Curve III shows the control behavior when using the valve 10 described . Both a permissible maximum pressure level and a minimum delivery rate of pump 1 required in all operating points is guaranteed. By using the valve 10 be described, the pressure difference between the start and end of control of the pump 1 is reduced to a minimum value.

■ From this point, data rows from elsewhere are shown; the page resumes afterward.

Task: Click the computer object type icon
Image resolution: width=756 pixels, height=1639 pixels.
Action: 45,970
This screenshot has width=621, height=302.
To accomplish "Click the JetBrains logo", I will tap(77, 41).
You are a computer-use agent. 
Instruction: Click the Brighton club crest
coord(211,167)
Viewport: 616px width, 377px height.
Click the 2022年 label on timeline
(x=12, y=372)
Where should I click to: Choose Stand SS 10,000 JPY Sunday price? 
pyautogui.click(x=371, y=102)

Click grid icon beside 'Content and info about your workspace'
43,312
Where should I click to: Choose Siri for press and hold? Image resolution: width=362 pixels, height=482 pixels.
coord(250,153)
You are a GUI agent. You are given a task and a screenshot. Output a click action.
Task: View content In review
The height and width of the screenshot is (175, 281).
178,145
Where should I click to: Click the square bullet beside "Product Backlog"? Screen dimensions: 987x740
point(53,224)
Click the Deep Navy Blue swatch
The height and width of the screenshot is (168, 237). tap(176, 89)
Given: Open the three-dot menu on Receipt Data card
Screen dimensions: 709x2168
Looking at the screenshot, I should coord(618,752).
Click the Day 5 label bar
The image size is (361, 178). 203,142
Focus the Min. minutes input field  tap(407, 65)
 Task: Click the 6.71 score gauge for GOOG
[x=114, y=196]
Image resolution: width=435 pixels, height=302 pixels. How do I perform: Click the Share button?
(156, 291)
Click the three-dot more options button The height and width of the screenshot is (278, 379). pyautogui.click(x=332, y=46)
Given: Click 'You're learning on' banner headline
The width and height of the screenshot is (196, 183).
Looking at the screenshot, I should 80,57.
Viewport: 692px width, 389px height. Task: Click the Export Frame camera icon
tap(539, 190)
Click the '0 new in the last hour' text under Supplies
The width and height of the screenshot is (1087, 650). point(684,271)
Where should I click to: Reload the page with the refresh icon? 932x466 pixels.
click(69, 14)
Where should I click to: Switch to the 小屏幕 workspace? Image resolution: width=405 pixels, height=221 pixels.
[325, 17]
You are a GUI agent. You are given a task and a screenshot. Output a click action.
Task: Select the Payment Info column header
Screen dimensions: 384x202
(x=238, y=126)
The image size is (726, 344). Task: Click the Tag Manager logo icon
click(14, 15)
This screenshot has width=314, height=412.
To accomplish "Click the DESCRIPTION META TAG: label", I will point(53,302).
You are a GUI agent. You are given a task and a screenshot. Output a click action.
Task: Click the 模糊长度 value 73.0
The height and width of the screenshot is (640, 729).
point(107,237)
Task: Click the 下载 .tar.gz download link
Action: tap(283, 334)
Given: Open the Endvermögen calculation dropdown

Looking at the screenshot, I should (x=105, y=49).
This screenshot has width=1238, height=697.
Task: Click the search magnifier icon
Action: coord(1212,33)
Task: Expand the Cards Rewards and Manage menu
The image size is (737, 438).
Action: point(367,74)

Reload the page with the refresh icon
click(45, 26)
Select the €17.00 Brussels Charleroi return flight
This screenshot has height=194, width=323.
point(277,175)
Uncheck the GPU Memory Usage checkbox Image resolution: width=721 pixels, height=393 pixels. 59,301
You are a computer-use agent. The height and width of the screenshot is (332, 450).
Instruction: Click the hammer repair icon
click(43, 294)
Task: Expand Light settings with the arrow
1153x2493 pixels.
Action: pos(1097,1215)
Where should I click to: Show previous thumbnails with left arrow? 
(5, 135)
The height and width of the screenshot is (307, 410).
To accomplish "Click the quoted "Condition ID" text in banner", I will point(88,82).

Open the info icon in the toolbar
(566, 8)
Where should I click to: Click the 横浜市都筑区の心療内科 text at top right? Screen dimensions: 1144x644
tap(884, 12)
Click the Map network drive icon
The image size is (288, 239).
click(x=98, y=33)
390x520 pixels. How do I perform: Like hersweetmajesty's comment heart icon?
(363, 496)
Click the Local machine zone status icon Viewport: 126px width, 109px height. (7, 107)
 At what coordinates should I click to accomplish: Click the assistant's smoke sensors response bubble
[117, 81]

As an alternative to the described use of the pressure in the pressure line 7 and the return of the same via the control line 11 to the valve 10 as a control variable for the actuator or the control piston 13 , the oil pressure generated or caused by the pump 1 can also be produced at any point the internal combustion engine 12 or generally measured by the consumer and passed on electronically to the valve 10 . The valve 10, which can be actuated in this case by an electrical signal, can then, when a predetermined pressure level is reached, release the control line 9 to the control piston 13 and effect an adjustment of the control device 14 . The valve 10 would then not necessarily be arranged in the pressure line 7 son only in the control line 9 .

Claims (5)

1. Controllable pump ( 1 ) for generating pressure in a pressure-lubricated internal combustion engine ( 12 ), with a suction line ( 2 ) and with a pressure line ( 3 ), and with a control device ( 14 ) through which the volume flow and / or the pressure can be set on the pressure line ( 3 ), where in the control device ( 14 ) has a pressure-controlled valve ( 10 ) and an actuator ( 13 ) assigned to the pump ( 1 ) for controlling its delivery rate, the pressure-controlled valve ( 10 ) being 3 / 2-way valve is formed, which releases the pressure line ( 3 ) at a low delivery pressure and a control line ( 9 ) connected to the actuator ( 13 ) at a high delivery pressure. 2. Pump according to claim 1, characterized in that the 3/2-way valve ( 10 ) is arranged in the pressure line ( 3 ) and releases the control line ( 9 ) when a predetermined pressure is reached. 3. Pump according to claim 1, characterized in that the 3/2-way valve ( 10 ) releases the control line ( 9 ) by an electrical signal derived from a certain pressure within the internal combustion engine. 4. Pump according to one of claims 1 to 3, characterized in that the actuator has a control piston ( 13 ) which is supported by a spring ( 19 ) with a comparatively low spring constant on a housing part ( 17 ) of the pump ( 1 ). 5. Pump according to claim 4, characterized in that between the control piston ( 13 ) and the spring ( 19 ) a cam ( 18 ) is arranged, which is part of a within the housing ( 17 ) located adjusting ring ( 15 ).